Despite being built with Homeland Security grants, there are no legal restrictions against using the surveillance network to fight traditional crime. The system’s scope and sophistication worry many people.
“There is no outside monitoring of the system at all,” points out Christopher Dunn, associate legal director of New York’s Civil Liberties Union. The group filed a lawsuit claiming the police violated religious freedoms by using the surveillance apparatus to monitor Muslim communities.
Domain Awareness System
The NYPD has introduced “Domain Awareness System,” DAS, which was developed in partnership with Microsoft and funded by U.S. Homeland Security grants.
Coming to over $230 million, the system’s software connects the NYPD’s resources such as surveillance cameras, license scanners, and radiation sensors to 911 calls, criminal records, and other city databases. The information is displayed on a user-friendly interface. Access was initially limited to desktops located in select precinct houses, but now mobile terminals are in each of the city’s 76 precincts, patrol cars and even beat cops with a cell phone or tablet.
License Plate Readers
Deploying over one hundred license plate readers on city bridges, tunnels and traffic lights, every car that moves into, or out of, the city is captured photographically. The city’s plans call for an increase in the readers to over 200 with another 100 being attached to squad cars’ hoods. According to Browne NYPD’s database contains information on more than 16 million license plates.

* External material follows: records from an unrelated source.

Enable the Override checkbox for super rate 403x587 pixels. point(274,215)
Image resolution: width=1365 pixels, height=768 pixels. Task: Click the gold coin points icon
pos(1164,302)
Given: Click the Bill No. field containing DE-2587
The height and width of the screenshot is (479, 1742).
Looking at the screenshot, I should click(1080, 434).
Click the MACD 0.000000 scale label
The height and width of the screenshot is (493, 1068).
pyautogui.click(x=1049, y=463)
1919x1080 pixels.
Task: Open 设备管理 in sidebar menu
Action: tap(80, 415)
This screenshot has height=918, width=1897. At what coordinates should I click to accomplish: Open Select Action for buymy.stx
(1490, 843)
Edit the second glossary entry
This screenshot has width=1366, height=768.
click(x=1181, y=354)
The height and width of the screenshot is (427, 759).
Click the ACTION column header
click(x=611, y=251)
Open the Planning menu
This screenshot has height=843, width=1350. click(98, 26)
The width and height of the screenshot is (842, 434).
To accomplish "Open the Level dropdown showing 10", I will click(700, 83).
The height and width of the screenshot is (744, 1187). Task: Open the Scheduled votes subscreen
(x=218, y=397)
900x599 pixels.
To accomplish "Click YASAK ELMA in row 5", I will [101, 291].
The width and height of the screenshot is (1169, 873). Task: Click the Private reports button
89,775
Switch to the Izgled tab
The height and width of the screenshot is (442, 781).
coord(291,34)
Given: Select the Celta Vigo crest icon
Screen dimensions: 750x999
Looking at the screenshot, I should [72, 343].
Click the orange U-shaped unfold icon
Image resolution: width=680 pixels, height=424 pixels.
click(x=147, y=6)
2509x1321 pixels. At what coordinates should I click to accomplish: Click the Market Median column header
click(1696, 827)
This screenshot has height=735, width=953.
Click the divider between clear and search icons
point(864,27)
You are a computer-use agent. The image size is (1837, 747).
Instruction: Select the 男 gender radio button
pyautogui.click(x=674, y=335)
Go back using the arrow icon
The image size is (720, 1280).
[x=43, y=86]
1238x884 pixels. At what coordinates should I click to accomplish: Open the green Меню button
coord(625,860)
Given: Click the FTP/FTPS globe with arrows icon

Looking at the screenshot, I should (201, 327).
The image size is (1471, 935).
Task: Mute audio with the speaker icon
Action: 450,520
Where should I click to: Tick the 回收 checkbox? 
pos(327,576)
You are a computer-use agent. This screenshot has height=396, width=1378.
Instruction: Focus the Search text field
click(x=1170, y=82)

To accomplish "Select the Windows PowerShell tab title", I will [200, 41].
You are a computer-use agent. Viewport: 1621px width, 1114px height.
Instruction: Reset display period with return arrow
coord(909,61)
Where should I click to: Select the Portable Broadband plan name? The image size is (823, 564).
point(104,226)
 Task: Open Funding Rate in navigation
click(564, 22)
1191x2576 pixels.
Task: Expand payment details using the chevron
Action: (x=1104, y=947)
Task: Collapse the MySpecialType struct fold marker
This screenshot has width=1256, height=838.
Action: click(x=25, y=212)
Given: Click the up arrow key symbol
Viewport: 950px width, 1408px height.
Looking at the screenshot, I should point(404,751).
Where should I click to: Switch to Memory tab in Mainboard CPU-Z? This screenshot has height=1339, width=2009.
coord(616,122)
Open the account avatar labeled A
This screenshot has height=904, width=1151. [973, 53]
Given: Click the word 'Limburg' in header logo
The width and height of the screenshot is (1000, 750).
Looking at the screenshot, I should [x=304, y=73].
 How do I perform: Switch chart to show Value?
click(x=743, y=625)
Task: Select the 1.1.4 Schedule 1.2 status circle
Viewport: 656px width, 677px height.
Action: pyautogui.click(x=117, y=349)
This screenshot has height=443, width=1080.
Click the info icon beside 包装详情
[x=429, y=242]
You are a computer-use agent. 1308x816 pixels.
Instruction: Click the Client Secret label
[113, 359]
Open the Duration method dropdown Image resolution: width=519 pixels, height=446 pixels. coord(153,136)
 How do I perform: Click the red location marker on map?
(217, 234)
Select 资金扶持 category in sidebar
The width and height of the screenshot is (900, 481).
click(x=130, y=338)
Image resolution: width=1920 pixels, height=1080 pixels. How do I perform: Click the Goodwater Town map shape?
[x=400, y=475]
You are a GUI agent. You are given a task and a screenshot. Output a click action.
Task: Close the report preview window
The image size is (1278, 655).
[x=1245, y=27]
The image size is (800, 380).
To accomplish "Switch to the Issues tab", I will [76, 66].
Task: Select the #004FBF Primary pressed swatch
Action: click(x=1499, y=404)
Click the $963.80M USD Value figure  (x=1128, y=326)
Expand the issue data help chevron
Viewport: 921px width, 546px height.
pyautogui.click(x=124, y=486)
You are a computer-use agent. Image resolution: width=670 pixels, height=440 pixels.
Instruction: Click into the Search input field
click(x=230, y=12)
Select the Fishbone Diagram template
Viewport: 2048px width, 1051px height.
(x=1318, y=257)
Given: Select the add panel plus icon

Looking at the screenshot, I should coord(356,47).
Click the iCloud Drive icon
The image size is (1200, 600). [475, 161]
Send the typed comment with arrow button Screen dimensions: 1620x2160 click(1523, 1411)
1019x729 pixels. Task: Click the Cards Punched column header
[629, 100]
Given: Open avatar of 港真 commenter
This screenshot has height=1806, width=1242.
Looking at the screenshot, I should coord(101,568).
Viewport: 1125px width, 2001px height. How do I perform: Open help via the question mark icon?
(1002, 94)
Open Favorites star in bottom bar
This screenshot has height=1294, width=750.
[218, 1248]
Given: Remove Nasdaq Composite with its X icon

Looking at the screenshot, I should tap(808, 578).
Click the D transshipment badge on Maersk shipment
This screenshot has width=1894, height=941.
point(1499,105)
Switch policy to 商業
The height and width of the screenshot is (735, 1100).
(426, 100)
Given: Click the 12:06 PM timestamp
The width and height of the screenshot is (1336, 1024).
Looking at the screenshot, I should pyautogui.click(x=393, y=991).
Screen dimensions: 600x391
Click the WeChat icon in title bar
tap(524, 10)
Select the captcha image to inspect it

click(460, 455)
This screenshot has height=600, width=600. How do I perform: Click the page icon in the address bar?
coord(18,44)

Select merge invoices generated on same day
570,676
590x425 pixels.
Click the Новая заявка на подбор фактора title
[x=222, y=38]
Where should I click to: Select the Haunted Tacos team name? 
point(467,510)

Civil liberties attorneys see the system as tantamount to bypassing the Fourth Amendment.
“An inclusive license-plate reader is the same thing as attaching police GPS devices to civilian vehicles as the system permits law enforcement to follow movements citywide,” said a spokesman for the NYCLU. “The public would never stand for routine GPS tracking by law enforcement, but this system is pushing us that direction.”